O diretor do Interpi cita também como itens que serão incluídos na carta deste ano uma maior cooperação entre os Poderes, principalmente do Executivo com o Judiciário; e o financiamento das políticas públicas envolvendo a regularização fundiária, já que alguns Estados ainda não têm fonte de renda para a execução das mesmas, precisando do apoio do governo federal.

Bruno Kono, presidente do Iterpa (Instituto de Terras do Pará), defende que, além de reforçar as demandas pendentes, a nova carta também trará discussões que implicam diretamente no federalismo da regularização fundiária. “A Carta do Piauí vem justamente para reforçar esses anseios dos Estados principalmente no sentido de integrar e colaborar com o governo federal para o avanço da agenda da regularização fundiária”, diz.

O presidente do Iterpa também citou avanços desde a Carta de Belém. Um deles é o Sinarf (Sistema Nacional de Regularização Fundiária), que permite com que os Estados possam ter acesso à cartela de serviços públicos do governo federal.

Futuro da regularização fundiária

O governo deve anunciar medidas envolvendo a questão fundiária, segundo Moisés Savian. A principal aposta é que, a partir dos próximos meses, seja editado um decreto presidencial criando a Política Nacional de Governança da Terra.

De acordo com o secretário, a política criará instâncias de governança, dentre elas:

  • um conselho nacional que reúne o governo e a sociedade civil para discutir os desafios envolvendo a regularização fundiária, como o CAR (Cadastro Ambiental Rural), a violência no campo e o combate à grilagem;
  • um comitê gestor que reúne os órgãos fundiários federais, como o próprio Ministério do Desenvolvimento Agrário, o Incra (Instituto Nacional de Colonização e Reforma Agrária), a Funai (Fundação Nacional dos Povos Indígenas) e o Ministério de Gestão e Inovação para tratar do tema a nível nacional; e
  • um comitê executivo para os órgãos estaduais, que executam as políticas.

Na avaliação de Savian, a criação de instâncias não resolve os problemas como um todo, mas cria as condições para se ter um “diálogo federativo” com participação da sociedade civil. Atualmente, a proposta está em tramitação na Casa Civil.
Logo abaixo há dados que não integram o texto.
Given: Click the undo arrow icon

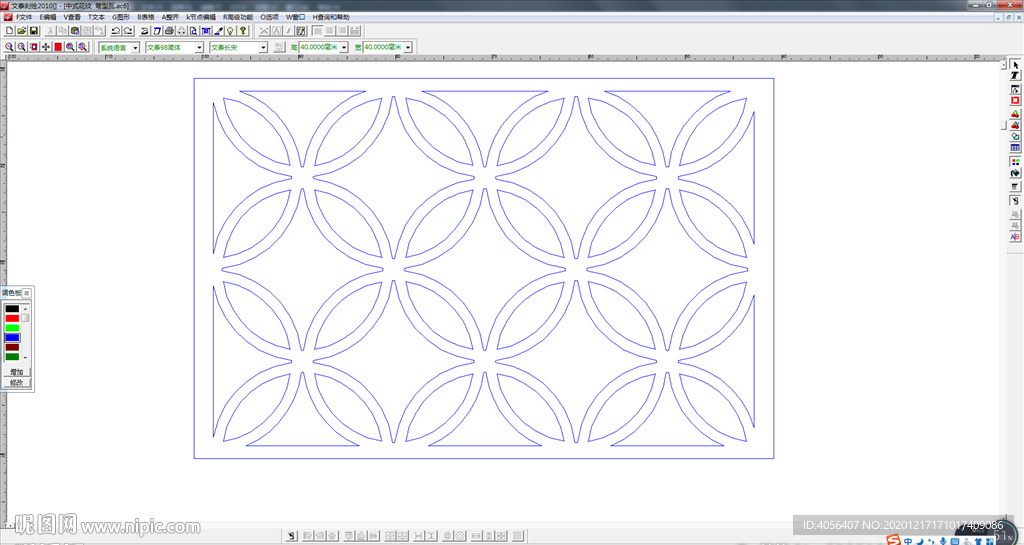Looking at the screenshot, I should [x=116, y=31].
Além de futuras políticas públicas, Patrícia Daros defende que o tema também seja debatido na COP30, a 30ª Conferência das Nações Unidas sobre as Mudanças Climáticas, em novembro deste ano. A diretora do Fundo Vale faz um apelo para que os representantes estaduais levem o tema para Belém.
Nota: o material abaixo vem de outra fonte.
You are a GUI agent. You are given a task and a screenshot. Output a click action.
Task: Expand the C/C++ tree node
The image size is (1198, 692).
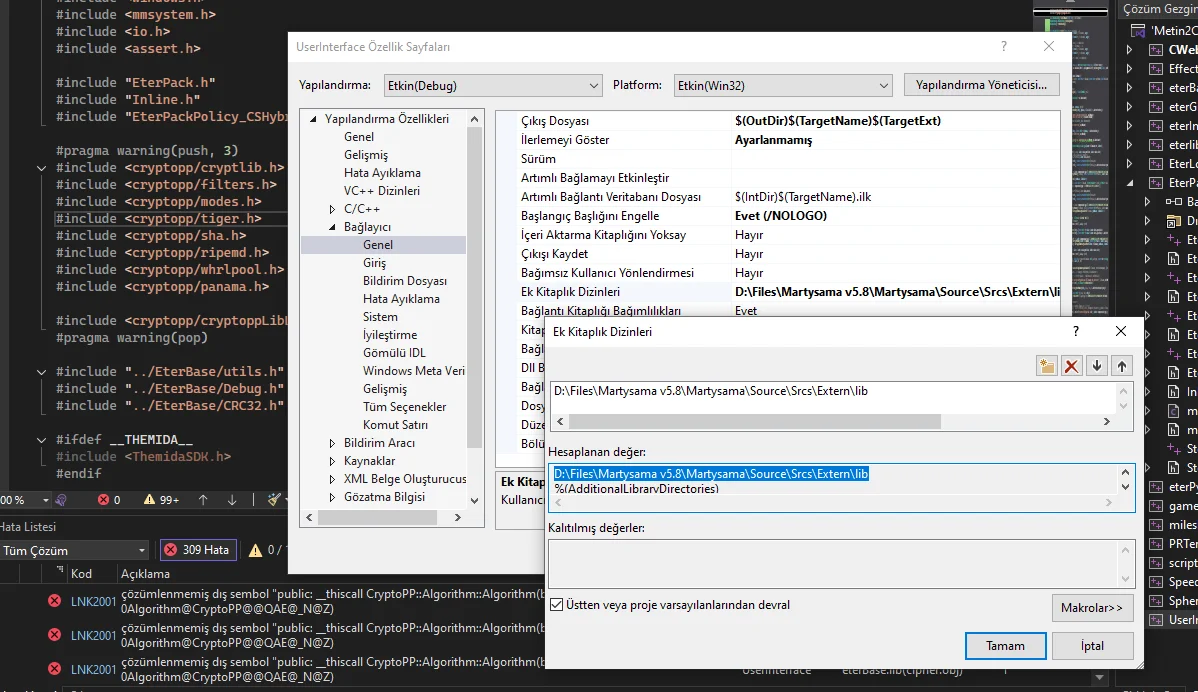333,209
“Quando eu olho a temática da regularização fundiária, eu acho super importante levar essa temática, mostrar que existe um conjunto de pessoas preocupadas com a segurança jurídica e que é uma grande preocupação dos investidores que vem de fora. Trazer esse tema para a COP é fundamental, porque a gente consegue dar conta desse ‘fantasma’ de que aqui tudo é uma zona. Não, tem instituições sérias cuidando disso. Aproveitem a COP e aproveitem para trazer essa agenda”, defende.